When Joel Ward of the Washington Capitals scored to win Game 7 in overtime against the Boston Bruins, teammate Mike Knuble was literally standing in between the pads of goalie Tim Thomas.
The Bruins goalie didn't make a stink about it on the ice, nor did he emphatically complain after the game that Knuble interfered with him.
Enter Kerry Fraser, TSN's officiating ombudsman, who implied on his blog Thursday that referees Stephen Walkom and Eric Furlatt blew the call on the series-winning goal in Game 7:
After taking a backhand shot from close in that Tim Thomas saved Knuble continued on his path entering deep into the goal crease and made sufficient physical contact with the Bruins goalie to knock him off his set position and back toward the goal line. The undetected rebound was shot past Thomas as he attempted to pull his head out of Knuble's midsection and right arm.

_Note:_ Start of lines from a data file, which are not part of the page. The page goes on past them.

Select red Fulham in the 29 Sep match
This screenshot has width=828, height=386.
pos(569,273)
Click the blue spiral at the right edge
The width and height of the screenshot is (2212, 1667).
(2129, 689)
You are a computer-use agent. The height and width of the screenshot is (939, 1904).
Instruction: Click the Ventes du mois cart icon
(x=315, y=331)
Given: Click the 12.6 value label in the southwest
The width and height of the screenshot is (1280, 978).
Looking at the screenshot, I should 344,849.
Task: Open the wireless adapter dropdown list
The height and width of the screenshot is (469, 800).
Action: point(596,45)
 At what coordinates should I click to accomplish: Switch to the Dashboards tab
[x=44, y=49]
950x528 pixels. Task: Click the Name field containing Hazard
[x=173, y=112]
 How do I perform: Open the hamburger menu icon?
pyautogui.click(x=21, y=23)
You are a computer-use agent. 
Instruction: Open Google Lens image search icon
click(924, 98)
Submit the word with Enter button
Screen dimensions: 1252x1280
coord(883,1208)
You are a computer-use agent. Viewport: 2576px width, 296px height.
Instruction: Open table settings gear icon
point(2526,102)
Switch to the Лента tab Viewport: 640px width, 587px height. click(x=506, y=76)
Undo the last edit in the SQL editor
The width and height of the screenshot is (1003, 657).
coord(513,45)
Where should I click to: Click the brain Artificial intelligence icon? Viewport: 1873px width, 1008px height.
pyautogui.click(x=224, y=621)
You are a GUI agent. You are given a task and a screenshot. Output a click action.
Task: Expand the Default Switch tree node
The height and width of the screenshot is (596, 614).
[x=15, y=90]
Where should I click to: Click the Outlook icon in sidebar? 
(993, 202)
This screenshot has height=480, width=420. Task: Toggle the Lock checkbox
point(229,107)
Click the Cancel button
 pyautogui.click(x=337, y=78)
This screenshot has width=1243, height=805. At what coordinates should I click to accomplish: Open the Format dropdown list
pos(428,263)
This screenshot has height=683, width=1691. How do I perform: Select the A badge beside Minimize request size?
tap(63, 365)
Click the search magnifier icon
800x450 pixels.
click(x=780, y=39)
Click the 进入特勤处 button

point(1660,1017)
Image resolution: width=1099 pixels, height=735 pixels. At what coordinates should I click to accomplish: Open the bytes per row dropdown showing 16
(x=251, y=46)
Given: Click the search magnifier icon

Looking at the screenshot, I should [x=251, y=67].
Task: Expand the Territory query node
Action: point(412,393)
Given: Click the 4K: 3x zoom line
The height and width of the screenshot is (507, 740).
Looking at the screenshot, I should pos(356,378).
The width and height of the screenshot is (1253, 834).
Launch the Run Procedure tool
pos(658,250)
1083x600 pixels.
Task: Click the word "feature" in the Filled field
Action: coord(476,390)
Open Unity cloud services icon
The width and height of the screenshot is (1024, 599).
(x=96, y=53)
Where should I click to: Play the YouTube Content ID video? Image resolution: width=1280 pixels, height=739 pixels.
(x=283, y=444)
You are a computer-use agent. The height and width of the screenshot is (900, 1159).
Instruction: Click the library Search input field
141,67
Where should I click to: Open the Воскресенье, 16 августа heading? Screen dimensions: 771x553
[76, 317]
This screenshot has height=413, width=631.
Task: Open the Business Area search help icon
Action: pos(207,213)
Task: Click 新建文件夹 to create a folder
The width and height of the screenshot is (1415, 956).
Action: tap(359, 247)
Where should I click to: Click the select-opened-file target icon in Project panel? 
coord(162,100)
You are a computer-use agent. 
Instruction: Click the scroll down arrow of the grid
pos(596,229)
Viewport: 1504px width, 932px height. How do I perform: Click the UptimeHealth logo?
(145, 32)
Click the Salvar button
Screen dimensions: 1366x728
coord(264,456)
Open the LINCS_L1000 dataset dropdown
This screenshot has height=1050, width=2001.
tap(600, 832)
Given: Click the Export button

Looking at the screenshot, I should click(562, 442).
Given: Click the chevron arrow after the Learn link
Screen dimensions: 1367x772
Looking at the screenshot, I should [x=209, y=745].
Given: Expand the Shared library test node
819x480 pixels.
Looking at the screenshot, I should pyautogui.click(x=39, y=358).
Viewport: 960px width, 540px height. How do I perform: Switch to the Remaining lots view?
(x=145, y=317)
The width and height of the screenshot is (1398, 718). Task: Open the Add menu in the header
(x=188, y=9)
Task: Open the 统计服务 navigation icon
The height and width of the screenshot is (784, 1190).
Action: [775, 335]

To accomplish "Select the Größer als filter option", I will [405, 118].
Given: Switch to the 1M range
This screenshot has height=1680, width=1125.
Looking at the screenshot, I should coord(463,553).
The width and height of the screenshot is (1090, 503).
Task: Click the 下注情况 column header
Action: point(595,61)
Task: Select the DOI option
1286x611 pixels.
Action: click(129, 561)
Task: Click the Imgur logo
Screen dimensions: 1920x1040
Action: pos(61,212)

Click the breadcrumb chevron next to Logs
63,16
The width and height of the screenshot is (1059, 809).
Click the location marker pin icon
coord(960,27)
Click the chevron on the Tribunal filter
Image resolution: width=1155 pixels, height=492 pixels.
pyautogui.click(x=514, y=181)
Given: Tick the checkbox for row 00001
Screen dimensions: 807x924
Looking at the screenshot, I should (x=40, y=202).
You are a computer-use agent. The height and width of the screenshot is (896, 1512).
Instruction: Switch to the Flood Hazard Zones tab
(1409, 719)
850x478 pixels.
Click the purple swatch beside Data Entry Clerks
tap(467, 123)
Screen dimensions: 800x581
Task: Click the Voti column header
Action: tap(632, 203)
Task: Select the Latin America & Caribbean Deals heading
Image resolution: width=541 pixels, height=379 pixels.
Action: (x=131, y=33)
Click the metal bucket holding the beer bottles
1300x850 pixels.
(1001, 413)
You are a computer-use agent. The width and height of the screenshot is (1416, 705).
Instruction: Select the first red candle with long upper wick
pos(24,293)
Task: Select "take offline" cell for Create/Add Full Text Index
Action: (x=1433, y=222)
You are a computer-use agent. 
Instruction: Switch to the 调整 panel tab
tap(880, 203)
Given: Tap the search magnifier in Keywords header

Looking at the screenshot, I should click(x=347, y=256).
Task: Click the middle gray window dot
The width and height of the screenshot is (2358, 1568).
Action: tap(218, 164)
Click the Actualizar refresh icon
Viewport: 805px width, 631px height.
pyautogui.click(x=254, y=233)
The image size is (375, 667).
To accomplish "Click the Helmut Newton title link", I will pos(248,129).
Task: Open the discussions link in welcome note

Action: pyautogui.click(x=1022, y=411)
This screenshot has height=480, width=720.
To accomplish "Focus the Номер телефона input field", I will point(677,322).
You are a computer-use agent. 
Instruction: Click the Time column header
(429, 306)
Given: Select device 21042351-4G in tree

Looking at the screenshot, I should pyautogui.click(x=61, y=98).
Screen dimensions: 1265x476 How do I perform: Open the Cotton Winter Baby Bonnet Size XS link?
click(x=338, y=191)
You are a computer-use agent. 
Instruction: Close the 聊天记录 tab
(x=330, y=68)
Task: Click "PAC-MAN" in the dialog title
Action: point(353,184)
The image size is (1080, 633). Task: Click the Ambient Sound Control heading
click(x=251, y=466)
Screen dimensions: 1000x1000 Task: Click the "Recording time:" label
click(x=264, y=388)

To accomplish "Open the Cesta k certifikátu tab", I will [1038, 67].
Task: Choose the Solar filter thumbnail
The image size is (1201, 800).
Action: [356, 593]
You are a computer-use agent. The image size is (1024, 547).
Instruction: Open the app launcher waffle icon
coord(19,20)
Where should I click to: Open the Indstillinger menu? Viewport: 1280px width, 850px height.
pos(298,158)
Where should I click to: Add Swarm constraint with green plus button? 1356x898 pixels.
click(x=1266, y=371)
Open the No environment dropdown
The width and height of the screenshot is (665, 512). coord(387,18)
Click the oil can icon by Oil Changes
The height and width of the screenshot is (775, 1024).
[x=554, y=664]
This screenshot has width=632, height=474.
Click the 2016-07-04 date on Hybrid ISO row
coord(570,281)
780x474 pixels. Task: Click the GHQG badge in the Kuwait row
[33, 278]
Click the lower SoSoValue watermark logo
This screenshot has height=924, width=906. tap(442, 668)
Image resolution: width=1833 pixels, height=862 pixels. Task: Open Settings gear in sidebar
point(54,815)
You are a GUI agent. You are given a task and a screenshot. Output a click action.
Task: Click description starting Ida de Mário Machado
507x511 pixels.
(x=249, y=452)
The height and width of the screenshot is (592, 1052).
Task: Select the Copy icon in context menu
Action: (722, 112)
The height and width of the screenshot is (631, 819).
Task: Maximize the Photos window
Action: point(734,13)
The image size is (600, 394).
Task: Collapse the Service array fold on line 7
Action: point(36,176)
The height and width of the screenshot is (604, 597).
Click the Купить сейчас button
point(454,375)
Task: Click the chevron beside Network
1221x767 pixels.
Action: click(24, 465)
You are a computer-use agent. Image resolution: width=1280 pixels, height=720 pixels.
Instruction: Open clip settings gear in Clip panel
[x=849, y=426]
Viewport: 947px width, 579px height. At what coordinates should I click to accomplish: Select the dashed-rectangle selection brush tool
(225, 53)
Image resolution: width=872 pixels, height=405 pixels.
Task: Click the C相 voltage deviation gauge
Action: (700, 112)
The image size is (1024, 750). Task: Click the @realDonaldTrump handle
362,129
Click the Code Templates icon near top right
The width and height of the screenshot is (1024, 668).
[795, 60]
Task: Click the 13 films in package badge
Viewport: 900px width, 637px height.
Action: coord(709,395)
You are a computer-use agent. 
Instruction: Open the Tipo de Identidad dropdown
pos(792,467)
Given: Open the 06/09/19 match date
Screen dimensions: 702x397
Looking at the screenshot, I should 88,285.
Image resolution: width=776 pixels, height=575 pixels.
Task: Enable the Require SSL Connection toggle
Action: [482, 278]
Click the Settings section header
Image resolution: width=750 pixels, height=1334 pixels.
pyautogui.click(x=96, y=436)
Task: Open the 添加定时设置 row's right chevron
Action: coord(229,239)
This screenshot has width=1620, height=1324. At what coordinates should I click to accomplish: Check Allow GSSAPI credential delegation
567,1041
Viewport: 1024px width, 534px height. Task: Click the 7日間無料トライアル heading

It would defy logic to maintain that rule 69, as it is written, was not sufficiently violated for the referee to disallow this goal. (Read the rule here)
Mike Knuble was not pushed, shoved or fouled by a defending player so as to cause him to come into contact with Thomas. It matters not if the contact on Thomas by Knuble was deemed to be deliberate or incidental other than a minor penalty that might result. What matters most is that all the elements of rule 69.1 were violated and the goal should have been waved off.
As it would have been had Mike Knuble been Tomas Holmstrom.
That's all well and good, and the type of thing you'd expect from a retired NHL official who doesn't face any NHL scrutiny or political recourse for calling back an overtime goal on a questionable interference call. Which leads us to our final point:
Does anyone believe for even a [expletive] millisecond that Kerry Fraser — THIS KERRY FRASER — would have disallowed that goal at that point of the game and series?